A small trick is used to fill in the gaps of white spaces:
(z = d[, c('col1', 'col2')]) # take out the column positions
## col1 col2
## 1 4 5
## 2 7 7
## 5 9 9
## 7 11 11
## 8 13 13
## 10 16 26
(z = t(z)) # transpose the matrix
## 1 2 5 7 8 10
## col1 4 7 9 11 13 16
## col2 5 7 9 11 13 26
(z = c(z)) # turn it into a vector
## [1] 4 5 7 7 9 9 11 11 13 13 16 26
(z = c(0, head(z, -1))) # append 0 in the beginning, and remove the last element
## [1] 0 4 5 7 7 9 9 11 11 13 13 16
(z = matrix(z, ncol = 2, byrow = TRUE))
## [,1] [,2]
## [1,] 0 4
## [2,] 5 7
## [3,] 7 9
## [4,] 9 11
## [5,] 11 13
## [6,] 13 16
Now the two columns indicate the starting and ending positions of spaces, and we can easily figure out how many white spaces are needed for each row:
(s = z[, 2] - z[, 1] - 1)
## [1] 3 1 1 1 1 2
(s = strrep(' ', s))
## [1] " " " " " " " " " " " "
paste(s, d$text, sep = '')
## [1] " xx" " =" " 1" " +"
## [5] " 1" " # a comment"
So we have successfully restored the white spaces in the source code. Let’s paste all pieces together (suppose we highlight for LaTeX):
m = highr:::cmd_latex[d$token, ]
cbind(d, m)
## line1 col1 line2 col2 id parent token terminal text cmd1 cmd2
## 1 1 4 1 5 1 3 SYMBOL TRUE xx <NA> <NA>
## 2 1 7 1 7 2 14 EQ_ASSIGN TRUE = \\hlkwb{ }
## 5 1 9 1 9 5 6 NUM_CONST TRUE 1 \\hlnum{ }
## 7 1 11 1 11 7 12 '+' TRUE + \\hlopt{ }
## 8 1 13 1 13 8 9 NUM_CONST TRUE 1 \\hlnum{ }
## 10 1 16 1 26 10 -14 COMMENT TRUE # a comment \\hlcom{ }
# use standard markup if tokens do not exist in the table
m[is.na(m[, 1]), ] = highr:::cmd_latex['DEFAULT', ]

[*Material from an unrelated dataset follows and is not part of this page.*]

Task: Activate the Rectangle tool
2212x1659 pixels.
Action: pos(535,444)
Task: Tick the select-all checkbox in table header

paste(s, m[, 1], d$text, m[, 2], sep = '', collapse = '')
## [1] " \\hldef{xx} \\hlkwb{=} \\hlnum{1} \\hlopt{+} \\hlnum{1} \\hlcom{# a comment}"

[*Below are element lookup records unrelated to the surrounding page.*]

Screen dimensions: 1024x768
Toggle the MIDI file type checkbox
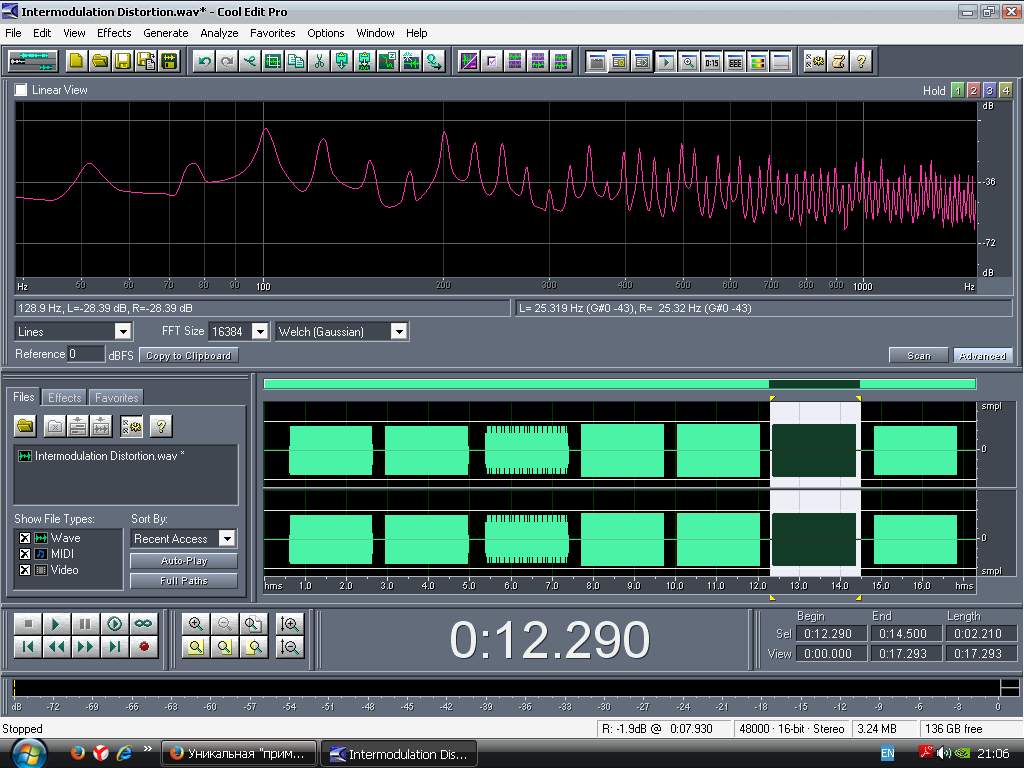coord(25,554)
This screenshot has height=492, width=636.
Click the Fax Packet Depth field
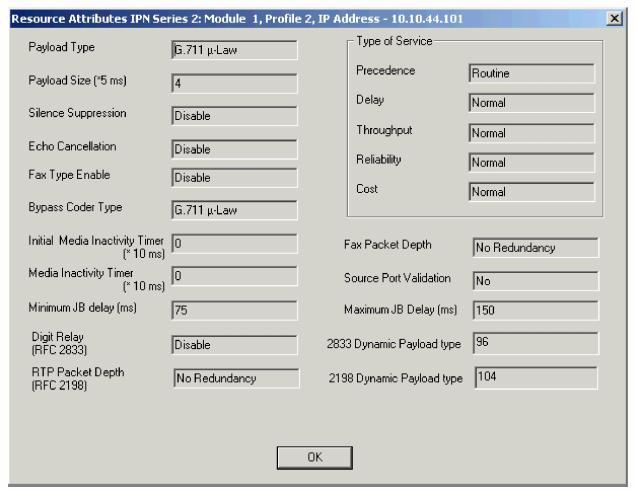pos(533,247)
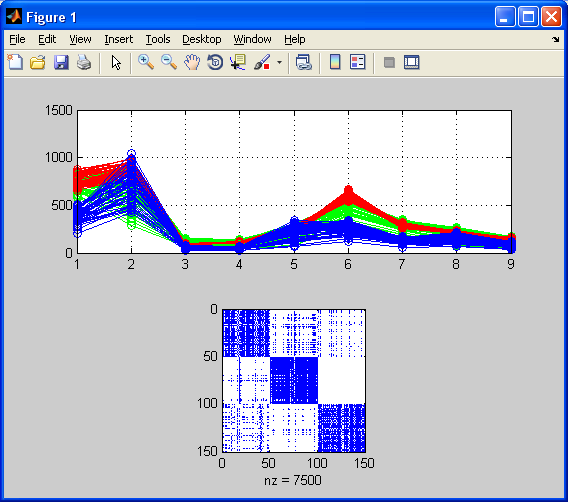Expand the Brush color dropdown arrow
Viewport: 568px width, 502px height.
(279, 62)
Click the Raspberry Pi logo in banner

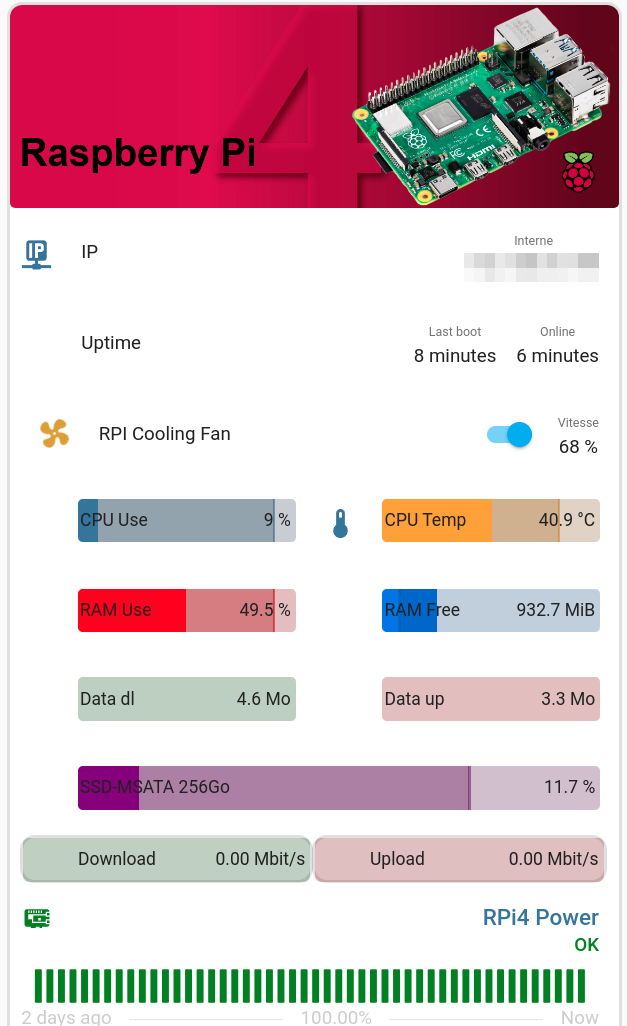tap(579, 172)
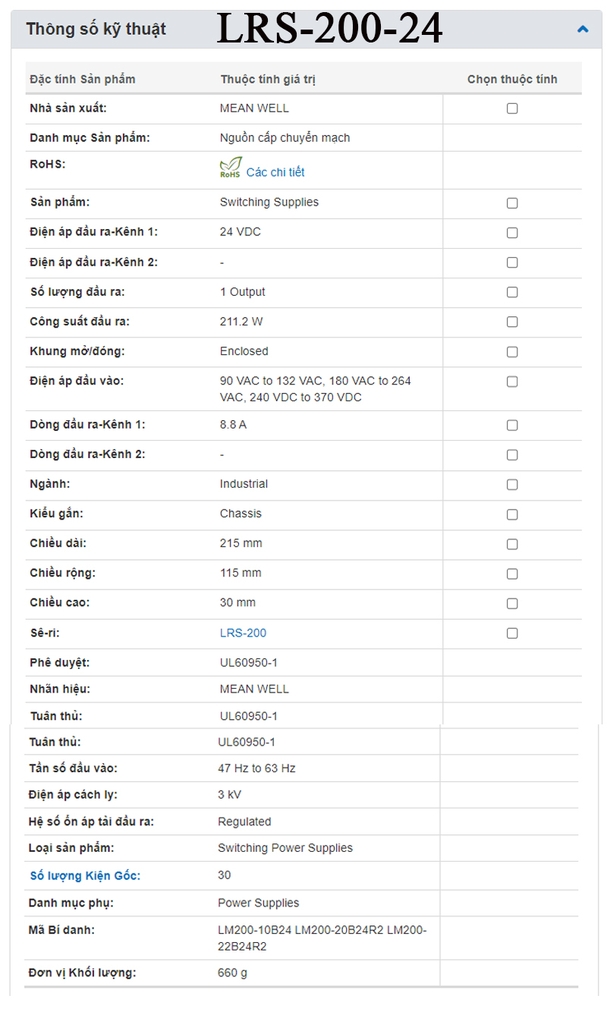Check the Nhà sản xuất MEAN WELL checkbox
Viewport: 607px width, 1024px height.
click(x=512, y=108)
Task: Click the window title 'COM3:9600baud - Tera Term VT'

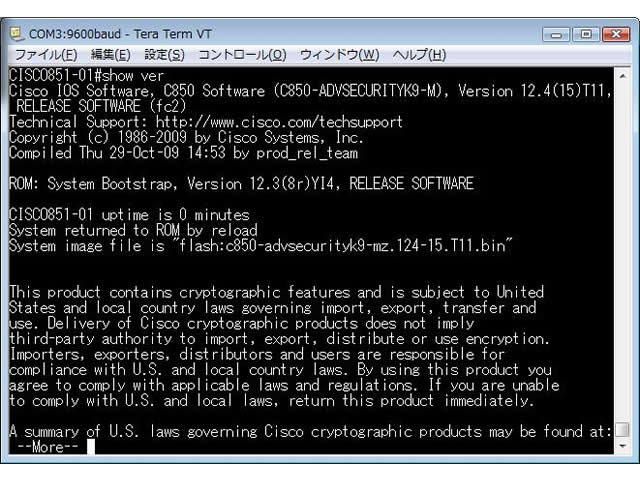Action: tap(120, 34)
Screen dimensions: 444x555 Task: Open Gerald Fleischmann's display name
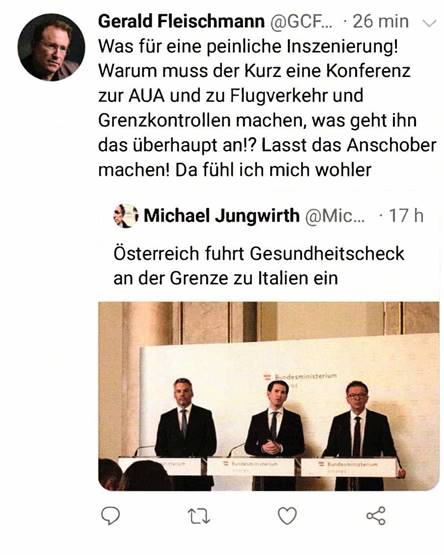tap(181, 22)

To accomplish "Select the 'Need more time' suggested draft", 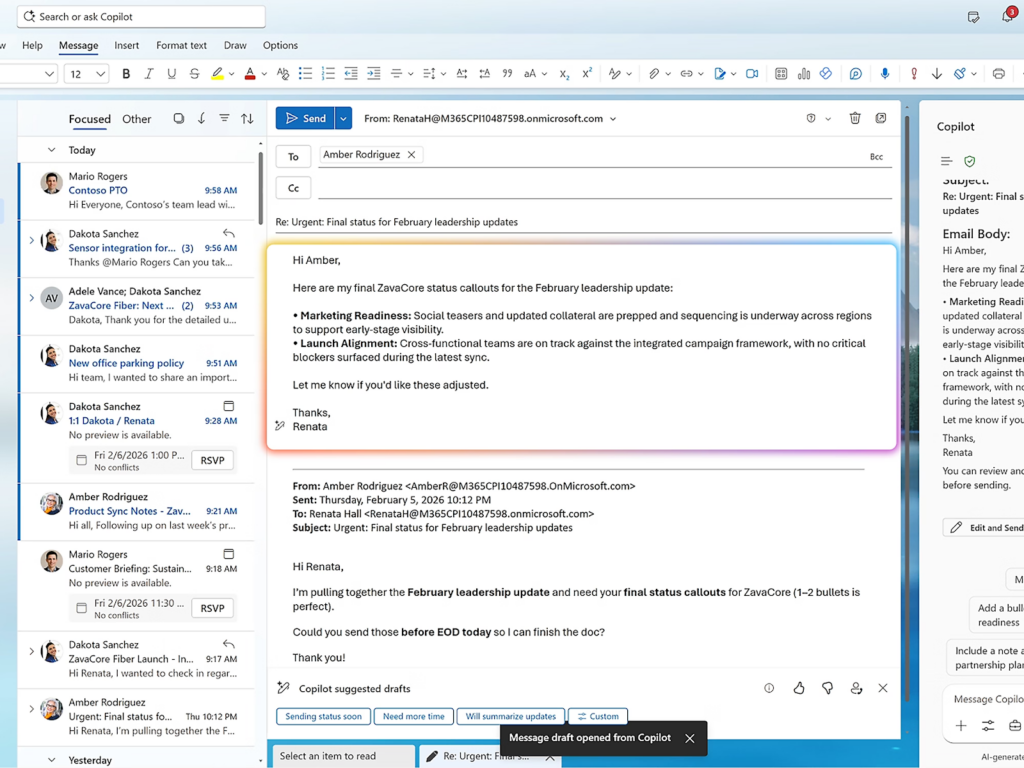I will 413,716.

So far so simple. That is one line of code, after all. A next challenge comes when there are multiple lines, and a token spans across multiple lines:
d = getParseData(parse(text = "x = \"a character\nstring\" #hi", keep.source = TRUE))
(d = d[d$terminal, ])
## line1 col1 line2 col2 id parent token terminal text
## 1 1 1 1 1 1 3 SYMBOL TRUE x
## 2 1 3 1 3 2 10 EQ_ASSIGN TRUE =
## 5 1 5 2 7 5 8 STR_CONST TRUE "a character\nstring"

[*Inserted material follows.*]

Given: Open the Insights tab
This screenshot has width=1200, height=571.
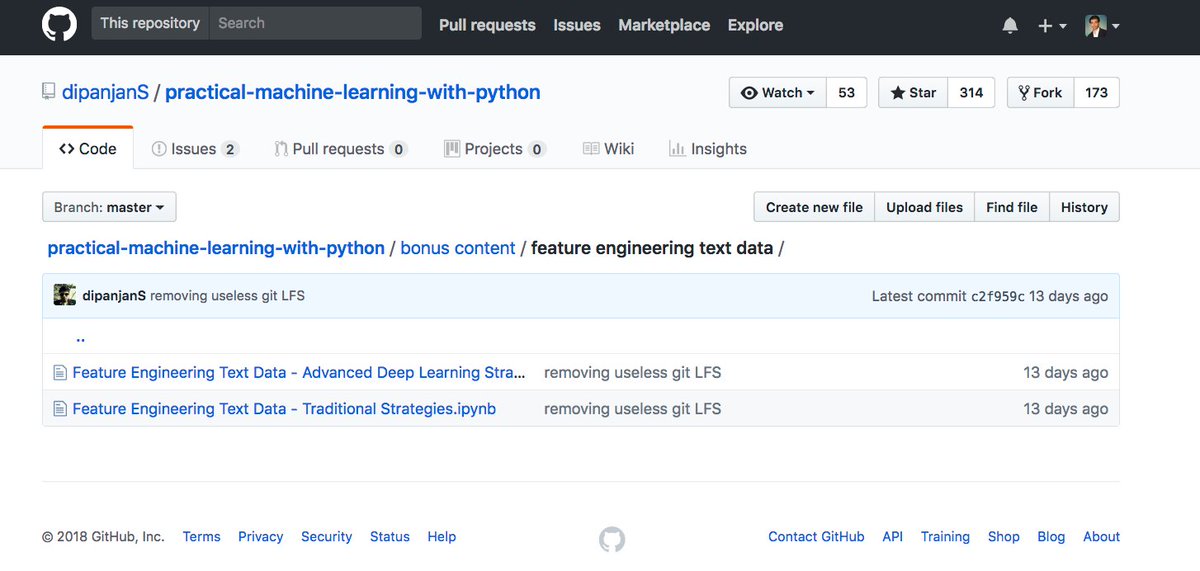Looking at the screenshot, I should [707, 149].
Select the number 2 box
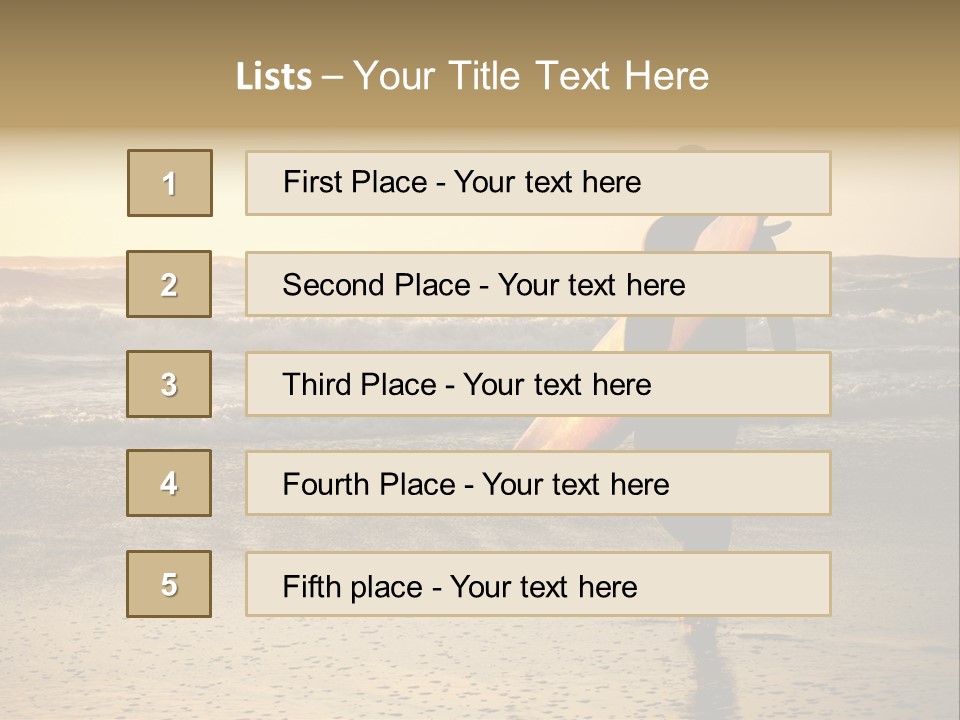960x720 pixels. pos(169,284)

## 6 2 9 2 11 6 -10 COMMENT TRUE #hi
Take a look at the third row. It says that the character string starts from line 1, and ends on line 2. In this case, we just pretend as if everything on line 1 were on line 2. Then for each line, we append the missing spaces and apply markup commands to text symbols.
d$line1[d$line1 == 1] = 2
d
## line1 col1 line2 col2 id parent token terminal text
## 1 2 1 1 1 1 3 SYMBOL TRUE x
## 2 2 3 1 3 2 10 EQ_ASSIGN TRUE =
## 5 2 5 2 7 5 8 STR_CONST TRUE "a character\nstring"
## 6 2 9 2 11 6 -10 COMMENT TRUE #hi
Do not worry about the column line2
. It does not matter. Only line1
is
needed to indicate the line number here.
Why do we need to highlight line by line instead of applying highlighting commands to all text symbols (a.k.a vectorization)? Well, the margin of this paper is too small to write down the answer.